** BEGIN Listed entries **

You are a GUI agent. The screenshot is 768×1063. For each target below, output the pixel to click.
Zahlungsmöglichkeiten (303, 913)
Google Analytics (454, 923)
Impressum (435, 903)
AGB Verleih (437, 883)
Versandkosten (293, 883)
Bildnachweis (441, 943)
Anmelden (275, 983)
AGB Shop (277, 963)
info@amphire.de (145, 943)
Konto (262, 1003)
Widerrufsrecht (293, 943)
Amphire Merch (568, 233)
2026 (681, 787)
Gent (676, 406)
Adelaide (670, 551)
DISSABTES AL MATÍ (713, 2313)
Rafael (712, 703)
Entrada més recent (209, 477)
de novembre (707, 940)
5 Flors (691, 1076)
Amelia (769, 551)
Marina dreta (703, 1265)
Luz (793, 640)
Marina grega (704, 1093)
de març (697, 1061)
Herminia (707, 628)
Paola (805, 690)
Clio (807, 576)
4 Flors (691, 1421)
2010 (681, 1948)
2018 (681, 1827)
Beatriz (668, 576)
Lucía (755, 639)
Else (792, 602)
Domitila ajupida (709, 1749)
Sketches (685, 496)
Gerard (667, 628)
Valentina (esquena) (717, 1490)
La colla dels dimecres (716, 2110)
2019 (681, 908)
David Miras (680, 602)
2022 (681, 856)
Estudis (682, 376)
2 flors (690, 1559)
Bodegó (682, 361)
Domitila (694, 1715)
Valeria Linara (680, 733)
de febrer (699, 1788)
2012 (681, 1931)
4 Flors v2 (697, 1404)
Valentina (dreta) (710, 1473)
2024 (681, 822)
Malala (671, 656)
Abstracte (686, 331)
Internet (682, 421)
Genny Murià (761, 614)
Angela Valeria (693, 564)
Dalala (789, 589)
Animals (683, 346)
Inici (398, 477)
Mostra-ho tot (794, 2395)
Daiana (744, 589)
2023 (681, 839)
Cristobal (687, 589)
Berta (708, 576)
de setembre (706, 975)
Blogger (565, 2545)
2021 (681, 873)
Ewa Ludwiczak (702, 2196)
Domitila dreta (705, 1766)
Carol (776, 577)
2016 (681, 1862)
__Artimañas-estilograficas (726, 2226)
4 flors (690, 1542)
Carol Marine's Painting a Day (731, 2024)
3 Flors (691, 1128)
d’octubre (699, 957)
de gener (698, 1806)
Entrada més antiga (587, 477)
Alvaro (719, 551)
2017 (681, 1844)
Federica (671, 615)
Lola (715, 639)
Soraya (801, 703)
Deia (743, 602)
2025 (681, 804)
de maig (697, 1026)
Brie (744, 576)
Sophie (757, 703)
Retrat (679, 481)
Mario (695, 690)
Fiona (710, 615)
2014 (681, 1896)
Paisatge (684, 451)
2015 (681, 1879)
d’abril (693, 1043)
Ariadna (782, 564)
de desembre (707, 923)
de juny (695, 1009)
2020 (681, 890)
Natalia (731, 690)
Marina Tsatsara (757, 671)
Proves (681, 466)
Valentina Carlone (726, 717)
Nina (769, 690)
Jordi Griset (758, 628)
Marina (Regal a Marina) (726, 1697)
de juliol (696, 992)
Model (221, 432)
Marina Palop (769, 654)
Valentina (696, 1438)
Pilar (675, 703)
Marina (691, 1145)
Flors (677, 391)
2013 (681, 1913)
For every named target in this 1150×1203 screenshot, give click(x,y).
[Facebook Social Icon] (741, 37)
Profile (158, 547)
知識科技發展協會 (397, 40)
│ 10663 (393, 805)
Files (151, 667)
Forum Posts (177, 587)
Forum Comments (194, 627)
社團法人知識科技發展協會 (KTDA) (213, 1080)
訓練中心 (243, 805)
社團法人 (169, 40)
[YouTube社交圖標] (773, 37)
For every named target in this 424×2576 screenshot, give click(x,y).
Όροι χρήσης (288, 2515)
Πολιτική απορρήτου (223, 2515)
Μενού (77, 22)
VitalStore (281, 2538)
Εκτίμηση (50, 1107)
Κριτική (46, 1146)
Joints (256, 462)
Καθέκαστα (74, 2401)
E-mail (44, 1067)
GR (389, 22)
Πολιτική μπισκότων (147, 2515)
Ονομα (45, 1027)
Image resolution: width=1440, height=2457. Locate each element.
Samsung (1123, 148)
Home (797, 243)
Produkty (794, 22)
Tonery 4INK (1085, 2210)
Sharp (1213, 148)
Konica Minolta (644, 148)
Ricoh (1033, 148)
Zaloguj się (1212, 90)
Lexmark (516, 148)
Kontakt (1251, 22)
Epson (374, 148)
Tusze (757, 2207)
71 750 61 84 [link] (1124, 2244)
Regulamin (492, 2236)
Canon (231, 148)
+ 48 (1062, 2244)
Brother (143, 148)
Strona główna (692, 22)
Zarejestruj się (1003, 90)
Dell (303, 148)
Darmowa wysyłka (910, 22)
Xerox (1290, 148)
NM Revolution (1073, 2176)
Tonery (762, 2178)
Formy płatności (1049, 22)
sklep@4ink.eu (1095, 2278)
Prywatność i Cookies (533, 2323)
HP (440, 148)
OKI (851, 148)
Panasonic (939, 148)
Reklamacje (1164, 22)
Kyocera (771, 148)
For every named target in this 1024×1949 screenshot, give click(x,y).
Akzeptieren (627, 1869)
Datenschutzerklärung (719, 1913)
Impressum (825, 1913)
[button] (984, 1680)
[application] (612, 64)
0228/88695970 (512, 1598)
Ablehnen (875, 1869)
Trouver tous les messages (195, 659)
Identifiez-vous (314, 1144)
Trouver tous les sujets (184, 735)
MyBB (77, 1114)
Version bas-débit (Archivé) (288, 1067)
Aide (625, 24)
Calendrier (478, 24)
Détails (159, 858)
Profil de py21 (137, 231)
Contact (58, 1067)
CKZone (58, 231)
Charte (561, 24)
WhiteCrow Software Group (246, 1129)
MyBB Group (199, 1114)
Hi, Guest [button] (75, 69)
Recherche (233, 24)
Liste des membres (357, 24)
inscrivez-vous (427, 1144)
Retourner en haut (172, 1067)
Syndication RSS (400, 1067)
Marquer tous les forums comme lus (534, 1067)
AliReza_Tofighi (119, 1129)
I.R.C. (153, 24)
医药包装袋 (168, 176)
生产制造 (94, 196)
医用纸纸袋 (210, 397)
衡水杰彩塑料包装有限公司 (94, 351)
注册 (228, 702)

** END Listed entries **

Task objective:
Extract the lines starting at the one that contains "Paisatge (684, 451)" and ending at the one that contains "Jordi Griset (758, 628)", copying each line word for word.

Response to this task:
Paisatge (684, 451)
2015 (681, 1879)
d’abril (693, 1043)
Ariadna (782, 564)
de desembre (707, 923)
de juny (695, 1009)
2020 (681, 890)
Natalia (731, 690)
Marina Tsatsara (757, 671)
Proves (681, 466)
Valentina Carlone (726, 717)
Nina (769, 690)
Jordi Griset (758, 628)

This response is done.